William Dalrymple Profile picture
Scottish historian & art historian; @EmpirePodUK podcaster & Jaipur Lit Fest co-director. Visiting Fellow at All Souls, Oxford. Writes the occasional book.

Nov 28, 2021, 11 tweets

The Dawn of History in Southeast Asia

This inscription is arguably the oldest written document is the history of Southeast Asia and intriguingly, it starts with what seems to be an outrageous fib.

The inscription is one of seven carved on sacrificial Vedic yupa posts, which strongly resemble menhirs, erected by a King called Raja Rajendra Mulavarman around 400CE. Here the Mahabharat is invoked by the Raja who has made a sacrifice in the Kutei region of Borneo.

Mulavarman compares himself to Yudhistra of the Mahabharat and says he defeated his enemies and made them pay tax.
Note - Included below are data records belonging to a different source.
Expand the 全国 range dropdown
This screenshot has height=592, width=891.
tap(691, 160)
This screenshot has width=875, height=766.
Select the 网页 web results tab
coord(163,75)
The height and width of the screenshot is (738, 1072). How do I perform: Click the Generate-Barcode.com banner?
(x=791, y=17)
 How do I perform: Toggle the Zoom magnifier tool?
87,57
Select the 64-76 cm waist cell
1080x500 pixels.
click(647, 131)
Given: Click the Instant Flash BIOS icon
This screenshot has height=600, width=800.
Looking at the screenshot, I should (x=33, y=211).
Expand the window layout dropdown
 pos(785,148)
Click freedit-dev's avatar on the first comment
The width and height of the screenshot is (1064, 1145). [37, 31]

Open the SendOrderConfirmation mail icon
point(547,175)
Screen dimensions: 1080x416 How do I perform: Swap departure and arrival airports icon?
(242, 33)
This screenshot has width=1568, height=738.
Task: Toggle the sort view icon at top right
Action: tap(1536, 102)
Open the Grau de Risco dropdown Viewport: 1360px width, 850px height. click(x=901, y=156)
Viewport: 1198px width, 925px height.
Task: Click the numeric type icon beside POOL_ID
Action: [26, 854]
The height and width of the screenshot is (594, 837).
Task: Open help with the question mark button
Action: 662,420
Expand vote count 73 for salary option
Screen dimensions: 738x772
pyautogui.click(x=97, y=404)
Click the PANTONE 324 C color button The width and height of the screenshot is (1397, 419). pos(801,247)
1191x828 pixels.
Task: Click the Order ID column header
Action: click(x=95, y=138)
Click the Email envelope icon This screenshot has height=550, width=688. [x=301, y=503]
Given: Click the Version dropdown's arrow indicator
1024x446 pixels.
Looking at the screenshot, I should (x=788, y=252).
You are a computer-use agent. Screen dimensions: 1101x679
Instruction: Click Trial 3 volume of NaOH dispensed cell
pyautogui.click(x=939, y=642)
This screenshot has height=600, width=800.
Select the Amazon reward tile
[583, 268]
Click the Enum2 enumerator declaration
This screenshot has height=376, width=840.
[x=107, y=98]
He also claims to have brought many Shaivite Brahmins from India into his kingdom.

The text is written in Sanskrit in the Pallava grantha script developed in Kanchipuram in Tamil Nadu and it records in detail a Vedic fire sacrifice- except what it says sounds most improbable.

As one historian dryly noted: "Mulavarman's claims of having presented his court Brahmins with at least twenty thousand - and perhaps as many as ninety thousand - cattle, in a heavily forested region where indigenous societies have no known history of large-scale cattle herding..

... and are more likely to have used buffalo, pigs, and even chickens as ceremonial gifts and sacrifices), does beggar belief. The other gifts listed seem, on the whole, no more plausible. Ghee for example is not commonly used by Southeast Asians.

"This combination of hyperbole and general implausibility probably indicates that the list of gifts was more symbolic than real."

Its a fascinating inscription because it seems to record the moment the rulers of the region embraced not just Hinduism (+ Brahmins + Vedic sacrifices) but also the written language of the Pallava kingdom of Tamil Nadu, which became the basis for every script in modern SE Asia.

It also proves that these changes came not with the sword, but peacefully with the lure of civilisational & spiritual sophistication, as Mulavarman's grandfather has an indigenous non-Sanskrit name: Kadunga. Indianisation, in other words, has come with conversion not conquest.

Correction! This inscription is the oldest in Indonesia*. The oldest inscription in SE Asia is found at at Vo-Canh on the SE coast of Vietnam. Its script is Old Cham, v similar to the S Indian scripts of the Ikshvaku/Nagarjunakonda kingdom who see to have traded with the Chams.